The Supreme Court properly denied those branches of the plaintiffs motion and cross motion which were for an award of an attorney’s fee pursuant to 22 NYCRR 130-1.1 (a). Contrary to the plaintiffs contention, an award of an attorney’s fee pursuant to 22 NYCRR 130-1.1 (a) was not warranted, inasmuch as the conduct of the defendant Dinkes & Schwitzer in the underlying personal injury action was not frivolous within the meaning of 22 NYCRR 130-1.1 (c) (see 22 NYCRR 130-1.1 [c]; Carrasquilla v City of New York, 78 AD3d 635, 639 [2010]; Joan 2000, Ltd. v Deco Constr. Corp., 66 AD3d 841, 842 [2009]). Nor was there any other basis on which to award an attorney’s fee under the circumstances of this case.

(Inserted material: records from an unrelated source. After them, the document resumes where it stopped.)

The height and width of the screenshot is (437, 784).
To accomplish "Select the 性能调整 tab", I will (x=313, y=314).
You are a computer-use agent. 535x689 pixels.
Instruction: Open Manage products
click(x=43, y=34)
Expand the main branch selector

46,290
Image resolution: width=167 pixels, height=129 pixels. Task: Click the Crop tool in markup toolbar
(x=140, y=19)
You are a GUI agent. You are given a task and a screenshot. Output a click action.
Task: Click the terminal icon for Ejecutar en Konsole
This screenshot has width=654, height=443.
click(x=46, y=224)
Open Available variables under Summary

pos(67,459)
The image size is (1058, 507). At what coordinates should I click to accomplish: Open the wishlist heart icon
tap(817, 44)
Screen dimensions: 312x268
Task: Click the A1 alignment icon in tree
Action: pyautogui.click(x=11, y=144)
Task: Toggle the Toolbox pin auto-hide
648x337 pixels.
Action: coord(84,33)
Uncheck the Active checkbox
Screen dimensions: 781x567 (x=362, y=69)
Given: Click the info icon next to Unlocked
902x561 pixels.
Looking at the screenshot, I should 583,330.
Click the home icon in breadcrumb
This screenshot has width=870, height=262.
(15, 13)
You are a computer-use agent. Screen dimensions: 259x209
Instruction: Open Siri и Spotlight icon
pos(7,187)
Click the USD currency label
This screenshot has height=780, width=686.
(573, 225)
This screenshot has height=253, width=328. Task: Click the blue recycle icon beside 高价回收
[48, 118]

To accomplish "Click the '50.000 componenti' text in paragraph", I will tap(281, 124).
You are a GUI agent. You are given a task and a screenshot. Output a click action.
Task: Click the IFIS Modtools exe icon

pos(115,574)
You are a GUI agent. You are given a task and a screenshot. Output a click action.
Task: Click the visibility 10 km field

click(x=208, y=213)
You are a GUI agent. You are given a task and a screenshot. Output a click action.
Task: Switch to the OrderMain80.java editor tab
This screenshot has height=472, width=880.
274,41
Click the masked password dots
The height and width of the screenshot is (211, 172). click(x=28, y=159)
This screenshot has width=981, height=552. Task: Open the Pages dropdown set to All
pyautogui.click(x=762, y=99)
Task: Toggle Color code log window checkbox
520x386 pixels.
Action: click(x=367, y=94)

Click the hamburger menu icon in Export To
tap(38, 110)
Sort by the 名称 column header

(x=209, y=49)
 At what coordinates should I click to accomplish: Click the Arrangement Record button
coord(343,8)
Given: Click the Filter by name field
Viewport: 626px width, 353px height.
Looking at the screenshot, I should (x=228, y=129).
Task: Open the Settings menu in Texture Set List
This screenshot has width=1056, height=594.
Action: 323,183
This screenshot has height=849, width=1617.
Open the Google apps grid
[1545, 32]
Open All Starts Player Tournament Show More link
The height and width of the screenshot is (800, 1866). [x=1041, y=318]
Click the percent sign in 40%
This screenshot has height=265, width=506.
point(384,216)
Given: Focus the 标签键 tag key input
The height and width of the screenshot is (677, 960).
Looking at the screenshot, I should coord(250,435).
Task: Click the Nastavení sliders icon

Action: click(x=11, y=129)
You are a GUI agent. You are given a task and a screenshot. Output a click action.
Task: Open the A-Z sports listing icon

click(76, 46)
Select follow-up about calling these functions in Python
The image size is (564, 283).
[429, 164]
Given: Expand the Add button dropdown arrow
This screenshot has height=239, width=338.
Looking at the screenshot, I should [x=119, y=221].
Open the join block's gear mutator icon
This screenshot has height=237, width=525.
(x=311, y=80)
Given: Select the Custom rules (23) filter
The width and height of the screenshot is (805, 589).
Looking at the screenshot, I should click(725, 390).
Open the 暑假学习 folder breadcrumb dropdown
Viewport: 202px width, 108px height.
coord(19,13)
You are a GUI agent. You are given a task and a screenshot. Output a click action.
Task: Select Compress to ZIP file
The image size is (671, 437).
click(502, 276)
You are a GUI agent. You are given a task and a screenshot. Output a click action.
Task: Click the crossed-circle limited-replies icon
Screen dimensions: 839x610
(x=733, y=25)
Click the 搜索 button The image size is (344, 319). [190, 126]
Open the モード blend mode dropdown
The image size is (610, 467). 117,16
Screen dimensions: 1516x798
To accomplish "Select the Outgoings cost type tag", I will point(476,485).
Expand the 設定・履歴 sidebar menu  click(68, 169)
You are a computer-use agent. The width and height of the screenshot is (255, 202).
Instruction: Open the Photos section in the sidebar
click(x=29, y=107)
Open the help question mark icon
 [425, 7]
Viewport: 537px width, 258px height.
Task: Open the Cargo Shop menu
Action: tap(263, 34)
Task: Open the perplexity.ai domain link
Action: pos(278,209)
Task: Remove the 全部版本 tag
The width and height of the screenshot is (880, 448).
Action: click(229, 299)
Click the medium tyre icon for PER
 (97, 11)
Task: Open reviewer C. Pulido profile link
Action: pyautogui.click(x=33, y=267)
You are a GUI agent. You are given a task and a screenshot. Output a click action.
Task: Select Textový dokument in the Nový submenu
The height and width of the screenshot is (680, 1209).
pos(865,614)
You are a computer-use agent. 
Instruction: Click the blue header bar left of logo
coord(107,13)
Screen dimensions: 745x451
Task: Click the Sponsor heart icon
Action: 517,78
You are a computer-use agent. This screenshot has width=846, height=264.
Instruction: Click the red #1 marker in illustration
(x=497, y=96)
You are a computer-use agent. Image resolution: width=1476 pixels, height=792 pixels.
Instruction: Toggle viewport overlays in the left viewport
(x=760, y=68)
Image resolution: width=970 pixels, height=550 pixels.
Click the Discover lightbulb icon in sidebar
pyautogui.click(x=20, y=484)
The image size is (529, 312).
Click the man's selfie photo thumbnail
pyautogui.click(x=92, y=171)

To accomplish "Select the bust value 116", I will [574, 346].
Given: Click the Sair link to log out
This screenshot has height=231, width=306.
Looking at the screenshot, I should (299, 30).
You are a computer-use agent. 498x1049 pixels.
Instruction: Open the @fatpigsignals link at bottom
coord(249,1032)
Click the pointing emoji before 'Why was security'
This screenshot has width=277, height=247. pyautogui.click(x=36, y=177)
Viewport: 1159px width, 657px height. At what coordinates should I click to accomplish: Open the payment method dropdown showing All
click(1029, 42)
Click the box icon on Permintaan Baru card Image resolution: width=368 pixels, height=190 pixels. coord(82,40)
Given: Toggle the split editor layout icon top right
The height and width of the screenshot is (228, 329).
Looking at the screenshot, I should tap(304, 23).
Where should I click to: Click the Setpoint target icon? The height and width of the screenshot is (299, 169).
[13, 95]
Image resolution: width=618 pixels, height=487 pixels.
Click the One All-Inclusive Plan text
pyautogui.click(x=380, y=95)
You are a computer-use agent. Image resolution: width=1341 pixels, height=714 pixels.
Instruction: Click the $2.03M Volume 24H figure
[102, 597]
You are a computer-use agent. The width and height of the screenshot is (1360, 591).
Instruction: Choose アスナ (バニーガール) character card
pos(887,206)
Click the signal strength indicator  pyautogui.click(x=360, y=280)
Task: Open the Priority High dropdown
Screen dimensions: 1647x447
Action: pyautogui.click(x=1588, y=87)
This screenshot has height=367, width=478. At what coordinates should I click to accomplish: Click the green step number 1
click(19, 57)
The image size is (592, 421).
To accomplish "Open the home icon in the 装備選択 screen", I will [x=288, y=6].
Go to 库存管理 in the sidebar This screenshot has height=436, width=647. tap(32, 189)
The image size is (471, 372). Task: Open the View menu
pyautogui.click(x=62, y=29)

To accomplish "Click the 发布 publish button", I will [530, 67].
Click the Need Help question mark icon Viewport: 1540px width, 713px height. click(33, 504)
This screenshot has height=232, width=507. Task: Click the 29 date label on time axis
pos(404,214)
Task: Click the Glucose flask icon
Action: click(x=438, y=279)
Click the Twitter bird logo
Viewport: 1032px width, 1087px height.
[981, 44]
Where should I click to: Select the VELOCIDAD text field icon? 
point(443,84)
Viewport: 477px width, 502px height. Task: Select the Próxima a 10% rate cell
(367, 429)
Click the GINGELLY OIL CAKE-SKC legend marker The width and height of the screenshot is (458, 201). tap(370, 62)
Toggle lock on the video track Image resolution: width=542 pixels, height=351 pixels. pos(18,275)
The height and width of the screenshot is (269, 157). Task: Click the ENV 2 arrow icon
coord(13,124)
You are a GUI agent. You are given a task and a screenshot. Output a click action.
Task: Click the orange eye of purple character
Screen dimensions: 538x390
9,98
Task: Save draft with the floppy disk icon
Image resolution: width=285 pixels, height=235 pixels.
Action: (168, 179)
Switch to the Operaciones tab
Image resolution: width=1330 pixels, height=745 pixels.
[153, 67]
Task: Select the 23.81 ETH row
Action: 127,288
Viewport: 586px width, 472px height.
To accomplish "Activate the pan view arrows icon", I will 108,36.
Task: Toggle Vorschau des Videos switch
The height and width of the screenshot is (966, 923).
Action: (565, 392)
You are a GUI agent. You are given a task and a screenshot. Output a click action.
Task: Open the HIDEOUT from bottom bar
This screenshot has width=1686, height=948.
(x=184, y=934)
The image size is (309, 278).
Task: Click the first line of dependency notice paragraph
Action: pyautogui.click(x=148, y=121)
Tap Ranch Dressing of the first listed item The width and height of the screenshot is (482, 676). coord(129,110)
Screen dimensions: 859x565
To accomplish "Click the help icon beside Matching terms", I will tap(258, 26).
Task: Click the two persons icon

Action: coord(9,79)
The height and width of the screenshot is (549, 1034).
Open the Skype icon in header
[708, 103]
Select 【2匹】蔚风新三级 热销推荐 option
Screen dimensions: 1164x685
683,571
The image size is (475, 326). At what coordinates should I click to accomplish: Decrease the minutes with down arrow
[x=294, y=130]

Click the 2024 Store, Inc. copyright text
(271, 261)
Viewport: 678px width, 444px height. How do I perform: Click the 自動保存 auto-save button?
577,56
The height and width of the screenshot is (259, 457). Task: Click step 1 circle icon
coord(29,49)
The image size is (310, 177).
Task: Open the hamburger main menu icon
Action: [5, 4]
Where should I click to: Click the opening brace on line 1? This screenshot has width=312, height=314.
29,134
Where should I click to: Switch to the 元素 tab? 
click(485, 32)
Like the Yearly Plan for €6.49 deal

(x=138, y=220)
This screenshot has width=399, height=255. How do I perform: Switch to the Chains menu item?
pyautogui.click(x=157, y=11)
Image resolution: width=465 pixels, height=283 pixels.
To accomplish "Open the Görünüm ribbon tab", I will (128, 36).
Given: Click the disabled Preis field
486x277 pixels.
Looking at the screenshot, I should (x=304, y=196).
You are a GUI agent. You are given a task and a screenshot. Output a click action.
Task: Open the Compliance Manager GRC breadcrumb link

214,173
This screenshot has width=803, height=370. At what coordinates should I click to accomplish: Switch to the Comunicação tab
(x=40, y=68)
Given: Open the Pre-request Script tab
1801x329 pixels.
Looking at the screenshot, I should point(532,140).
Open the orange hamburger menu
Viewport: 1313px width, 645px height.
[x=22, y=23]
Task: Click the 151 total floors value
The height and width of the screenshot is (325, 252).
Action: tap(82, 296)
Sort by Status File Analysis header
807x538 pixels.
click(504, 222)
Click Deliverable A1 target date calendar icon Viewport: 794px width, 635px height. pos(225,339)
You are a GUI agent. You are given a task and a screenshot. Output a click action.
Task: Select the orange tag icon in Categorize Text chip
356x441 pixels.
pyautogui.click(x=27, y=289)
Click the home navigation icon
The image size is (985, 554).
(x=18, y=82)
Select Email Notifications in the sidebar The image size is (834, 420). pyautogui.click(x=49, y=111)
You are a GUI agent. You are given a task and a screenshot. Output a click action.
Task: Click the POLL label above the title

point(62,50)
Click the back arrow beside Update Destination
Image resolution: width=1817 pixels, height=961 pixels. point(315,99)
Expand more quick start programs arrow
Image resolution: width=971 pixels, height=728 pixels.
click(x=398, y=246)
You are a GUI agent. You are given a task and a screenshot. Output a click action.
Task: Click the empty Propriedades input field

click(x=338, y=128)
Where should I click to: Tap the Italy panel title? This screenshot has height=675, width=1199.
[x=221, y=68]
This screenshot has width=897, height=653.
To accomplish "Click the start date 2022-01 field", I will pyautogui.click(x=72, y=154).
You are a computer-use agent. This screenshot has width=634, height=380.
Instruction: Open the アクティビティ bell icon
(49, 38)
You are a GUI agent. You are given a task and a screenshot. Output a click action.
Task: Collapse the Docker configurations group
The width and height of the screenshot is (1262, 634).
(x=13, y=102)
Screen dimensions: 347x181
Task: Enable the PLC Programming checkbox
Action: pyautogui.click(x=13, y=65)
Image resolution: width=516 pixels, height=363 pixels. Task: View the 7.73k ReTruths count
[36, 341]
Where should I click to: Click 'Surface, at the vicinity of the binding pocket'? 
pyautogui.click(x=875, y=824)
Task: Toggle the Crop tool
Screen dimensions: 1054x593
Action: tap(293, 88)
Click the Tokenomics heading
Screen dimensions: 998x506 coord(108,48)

The Supreme Court improvidently exercised its discretion in denying those branches of the plaintiffs motion which were to amend the caption (see Kiaer v Gilligan, 63 AD3d 1009, 1010 [2009]; Holster v Ross, 45 AD3d 640 [2007]; Kingalarm Distribs. v Video Insights Corp., 274 AD2d 416, 417 [2000]), and for leave to serve a supplemental summons and an amended complaint adding William Schwitzer as an additional defendant (see Kiaer v Gilligan, 63 AD3d at 1011).
The plaintiffs remaining contentions either are without merit or need not be reached in light of our determination. Rivera, J.E, Balkin, Leventhal and Hall, JJ., concur.